→ **Supplied material**
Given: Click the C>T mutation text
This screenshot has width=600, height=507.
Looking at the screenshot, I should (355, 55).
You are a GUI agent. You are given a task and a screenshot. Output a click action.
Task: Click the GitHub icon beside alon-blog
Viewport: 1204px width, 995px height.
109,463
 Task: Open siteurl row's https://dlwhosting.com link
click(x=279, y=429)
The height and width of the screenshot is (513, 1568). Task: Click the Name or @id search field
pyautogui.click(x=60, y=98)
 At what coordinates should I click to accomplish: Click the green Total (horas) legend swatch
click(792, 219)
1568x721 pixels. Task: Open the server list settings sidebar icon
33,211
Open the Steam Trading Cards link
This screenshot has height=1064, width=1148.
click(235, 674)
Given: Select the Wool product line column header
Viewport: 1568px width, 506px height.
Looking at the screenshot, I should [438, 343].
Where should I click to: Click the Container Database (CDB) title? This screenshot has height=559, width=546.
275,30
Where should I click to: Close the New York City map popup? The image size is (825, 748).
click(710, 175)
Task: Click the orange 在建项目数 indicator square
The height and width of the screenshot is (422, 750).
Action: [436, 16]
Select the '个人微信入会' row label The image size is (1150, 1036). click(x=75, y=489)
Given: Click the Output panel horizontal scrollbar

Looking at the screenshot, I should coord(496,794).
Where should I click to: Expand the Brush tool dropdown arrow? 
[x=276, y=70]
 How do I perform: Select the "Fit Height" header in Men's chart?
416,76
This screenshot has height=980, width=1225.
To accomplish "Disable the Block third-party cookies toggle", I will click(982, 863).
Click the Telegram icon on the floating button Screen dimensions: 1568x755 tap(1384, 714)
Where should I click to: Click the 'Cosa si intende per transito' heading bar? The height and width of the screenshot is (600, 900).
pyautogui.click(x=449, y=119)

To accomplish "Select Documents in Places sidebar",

→ **What needs to be done**
Give back the data above word for word.

→ **Output of the exercise**
Given: Click the C>T mutation text
This screenshot has width=600, height=507.
Looking at the screenshot, I should (355, 55).
You are a GUI agent. You are given a task and a screenshot. Output a click action.
Task: Click the GitHub icon beside alon-blog
Viewport: 1204px width, 995px height.
109,463
 Task: Open siteurl row's https://dlwhosting.com link
click(x=279, y=429)
The height and width of the screenshot is (513, 1568). Task: Click the Name or @id search field
pyautogui.click(x=60, y=98)
 At what coordinates should I click to accomplish: Click the green Total (horas) legend swatch
click(792, 219)
1568x721 pixels. Task: Open the server list settings sidebar icon
33,211
Open the Steam Trading Cards link
This screenshot has height=1064, width=1148.
click(235, 674)
Given: Select the Wool product line column header
Viewport: 1568px width, 506px height.
Looking at the screenshot, I should [438, 343].
Where should I click to: Click the Container Database (CDB) title? This screenshot has height=559, width=546.
275,30
Where should I click to: Close the New York City map popup? The image size is (825, 748).
click(710, 175)
Task: Click the orange 在建项目数 indicator square
The height and width of the screenshot is (422, 750).
Action: [436, 16]
Select the '个人微信入会' row label The image size is (1150, 1036). click(x=75, y=489)
Given: Click the Output panel horizontal scrollbar

Looking at the screenshot, I should coord(496,794).
Where should I click to: Expand the Brush tool dropdown arrow? 
[x=276, y=70]
 How do I perform: Select the "Fit Height" header in Men's chart?
416,76
This screenshot has height=980, width=1225.
To accomplish "Disable the Block third-party cookies toggle", I will click(982, 863).
Click the Telegram icon on the floating button Screen dimensions: 1568x755 tap(1384, 714)
Where should I click to: Click the 'Cosa si intende per transito' heading bar? The height and width of the screenshot is (600, 900).
pyautogui.click(x=449, y=119)

To accomplish "Select Documents in Places sidebar",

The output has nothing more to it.